The approval of the Technical Assessment, a description of the current status of the Methow watershed (Golder & Associates), is the latest example of agency manipulation in watershed planning. Members of the Methow Basin Planning Unit spent two days reviewing this report and making changes. When the final draft of the report was reissued, many of the changes that had been agreed upon were not included in the report; and the planning unit’s request for peer review was ignored.

This Technical Assessment is not scientifically objective and representative of the status of the Methow Basin.

Agencies said no money was available to address comments from the planning unit in the report. Planning unit representatives felt pressured to accept the report, in its inaccurate form, in order to obtain funding to continue the watershed planning process. I voted alone to NOT approve the report because the conclusions in the report were not supported by referenced data sources.

The county Water Resources Department representative shocked the planning unit members last Wednesday by asking for a vote on whether or not to continue the planning process. Clearly it had been the intention of the planning unit to continue when they voted to approve the flawed report. The County proposed Friday to choose a consultant/hydrologist for Phase 3 by Aug. 26 or lose all funding. The County had narrowed the applicants from 10 to two.

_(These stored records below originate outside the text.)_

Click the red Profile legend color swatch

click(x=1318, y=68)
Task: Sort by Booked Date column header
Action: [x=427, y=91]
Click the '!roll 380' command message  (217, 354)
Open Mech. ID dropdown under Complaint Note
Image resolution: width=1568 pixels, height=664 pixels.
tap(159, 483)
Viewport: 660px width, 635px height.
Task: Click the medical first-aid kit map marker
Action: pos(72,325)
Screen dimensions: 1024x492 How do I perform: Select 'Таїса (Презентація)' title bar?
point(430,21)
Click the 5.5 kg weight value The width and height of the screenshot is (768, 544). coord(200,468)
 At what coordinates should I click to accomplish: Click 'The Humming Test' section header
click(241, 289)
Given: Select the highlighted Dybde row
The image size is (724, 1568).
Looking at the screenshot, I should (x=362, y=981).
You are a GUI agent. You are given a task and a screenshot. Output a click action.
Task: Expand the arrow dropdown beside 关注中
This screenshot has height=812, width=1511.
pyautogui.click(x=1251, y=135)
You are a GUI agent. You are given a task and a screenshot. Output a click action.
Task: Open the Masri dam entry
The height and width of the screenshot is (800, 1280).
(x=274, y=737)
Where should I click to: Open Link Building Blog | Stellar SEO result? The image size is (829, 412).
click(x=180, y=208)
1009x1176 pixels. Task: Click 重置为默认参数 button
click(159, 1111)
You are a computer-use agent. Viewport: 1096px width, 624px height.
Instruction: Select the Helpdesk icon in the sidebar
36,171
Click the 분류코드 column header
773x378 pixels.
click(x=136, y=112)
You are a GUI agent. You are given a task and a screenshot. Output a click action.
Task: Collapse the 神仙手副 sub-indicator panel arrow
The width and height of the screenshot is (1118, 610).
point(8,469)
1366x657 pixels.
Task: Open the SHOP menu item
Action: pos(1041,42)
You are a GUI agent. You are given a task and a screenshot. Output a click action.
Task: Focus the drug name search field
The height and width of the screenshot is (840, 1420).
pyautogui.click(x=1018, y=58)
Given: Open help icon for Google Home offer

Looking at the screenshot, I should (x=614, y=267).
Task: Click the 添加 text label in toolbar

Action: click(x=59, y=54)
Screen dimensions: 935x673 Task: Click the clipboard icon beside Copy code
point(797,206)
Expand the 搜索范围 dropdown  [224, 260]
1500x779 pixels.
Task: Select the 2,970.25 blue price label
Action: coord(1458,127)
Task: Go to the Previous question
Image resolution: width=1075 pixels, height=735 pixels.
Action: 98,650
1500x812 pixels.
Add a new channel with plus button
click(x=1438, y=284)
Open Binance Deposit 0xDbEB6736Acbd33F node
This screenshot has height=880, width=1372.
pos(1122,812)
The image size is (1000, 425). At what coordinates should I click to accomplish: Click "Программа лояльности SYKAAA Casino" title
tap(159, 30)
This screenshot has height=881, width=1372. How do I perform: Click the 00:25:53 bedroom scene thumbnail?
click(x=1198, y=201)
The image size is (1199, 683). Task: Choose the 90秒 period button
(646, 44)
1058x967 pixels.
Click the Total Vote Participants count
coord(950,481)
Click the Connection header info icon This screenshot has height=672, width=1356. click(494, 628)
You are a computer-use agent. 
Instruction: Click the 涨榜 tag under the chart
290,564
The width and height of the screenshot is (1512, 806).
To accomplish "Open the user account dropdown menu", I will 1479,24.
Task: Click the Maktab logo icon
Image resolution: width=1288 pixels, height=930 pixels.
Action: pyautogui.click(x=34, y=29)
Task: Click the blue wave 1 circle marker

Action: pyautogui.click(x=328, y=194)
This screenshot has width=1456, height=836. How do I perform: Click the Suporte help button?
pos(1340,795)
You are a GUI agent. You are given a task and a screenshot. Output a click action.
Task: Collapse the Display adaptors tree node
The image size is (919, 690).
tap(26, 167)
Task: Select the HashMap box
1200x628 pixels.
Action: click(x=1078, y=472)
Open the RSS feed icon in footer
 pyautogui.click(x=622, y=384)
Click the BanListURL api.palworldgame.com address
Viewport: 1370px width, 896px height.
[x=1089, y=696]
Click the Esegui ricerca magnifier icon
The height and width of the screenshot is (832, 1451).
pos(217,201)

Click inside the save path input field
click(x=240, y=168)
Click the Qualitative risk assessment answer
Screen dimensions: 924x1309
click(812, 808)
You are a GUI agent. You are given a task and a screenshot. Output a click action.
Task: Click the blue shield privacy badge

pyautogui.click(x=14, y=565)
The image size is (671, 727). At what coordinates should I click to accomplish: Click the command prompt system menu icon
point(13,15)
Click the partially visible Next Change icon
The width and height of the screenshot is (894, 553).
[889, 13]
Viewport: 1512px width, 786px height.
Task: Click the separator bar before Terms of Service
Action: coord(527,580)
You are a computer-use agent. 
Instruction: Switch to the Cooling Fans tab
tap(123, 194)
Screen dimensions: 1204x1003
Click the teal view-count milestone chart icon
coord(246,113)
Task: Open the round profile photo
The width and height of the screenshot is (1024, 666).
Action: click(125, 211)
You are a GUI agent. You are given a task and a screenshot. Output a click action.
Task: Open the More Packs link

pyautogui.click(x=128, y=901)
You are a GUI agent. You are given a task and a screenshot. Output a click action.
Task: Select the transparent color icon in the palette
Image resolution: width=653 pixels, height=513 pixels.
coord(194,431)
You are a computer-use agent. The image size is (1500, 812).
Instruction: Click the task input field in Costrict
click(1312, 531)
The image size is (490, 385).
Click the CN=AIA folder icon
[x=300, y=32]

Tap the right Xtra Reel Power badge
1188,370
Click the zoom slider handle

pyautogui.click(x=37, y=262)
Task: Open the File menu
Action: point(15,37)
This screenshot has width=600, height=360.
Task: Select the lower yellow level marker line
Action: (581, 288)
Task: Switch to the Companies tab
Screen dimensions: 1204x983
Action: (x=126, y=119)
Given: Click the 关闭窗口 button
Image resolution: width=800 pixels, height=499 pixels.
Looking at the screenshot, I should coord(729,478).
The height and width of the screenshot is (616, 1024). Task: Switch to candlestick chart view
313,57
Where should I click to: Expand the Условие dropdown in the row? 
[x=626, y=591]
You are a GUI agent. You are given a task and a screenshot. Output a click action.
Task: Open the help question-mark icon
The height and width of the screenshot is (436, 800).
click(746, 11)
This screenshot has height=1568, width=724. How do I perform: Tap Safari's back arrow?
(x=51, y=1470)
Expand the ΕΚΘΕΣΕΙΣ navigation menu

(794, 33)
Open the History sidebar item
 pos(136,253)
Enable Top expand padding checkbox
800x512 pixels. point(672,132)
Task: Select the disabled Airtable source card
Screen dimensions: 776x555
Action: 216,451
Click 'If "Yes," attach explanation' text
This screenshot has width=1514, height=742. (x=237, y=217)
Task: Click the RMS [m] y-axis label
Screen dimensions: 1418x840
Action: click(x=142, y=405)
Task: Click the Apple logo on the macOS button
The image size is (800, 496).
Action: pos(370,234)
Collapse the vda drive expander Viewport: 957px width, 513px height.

The local volunteers of the planning unit came to the table in good faith to develop a watershed plan based upon the hydrological facts and the best available science. Unfortunately, the agencies have politicized the process to manipulate the people and wear them down until the agencies have another inaccurate watershed report. It’s a shame the agencies do not have good faith, respect and/or fairness toward the local people to encourage participation in watershed planning.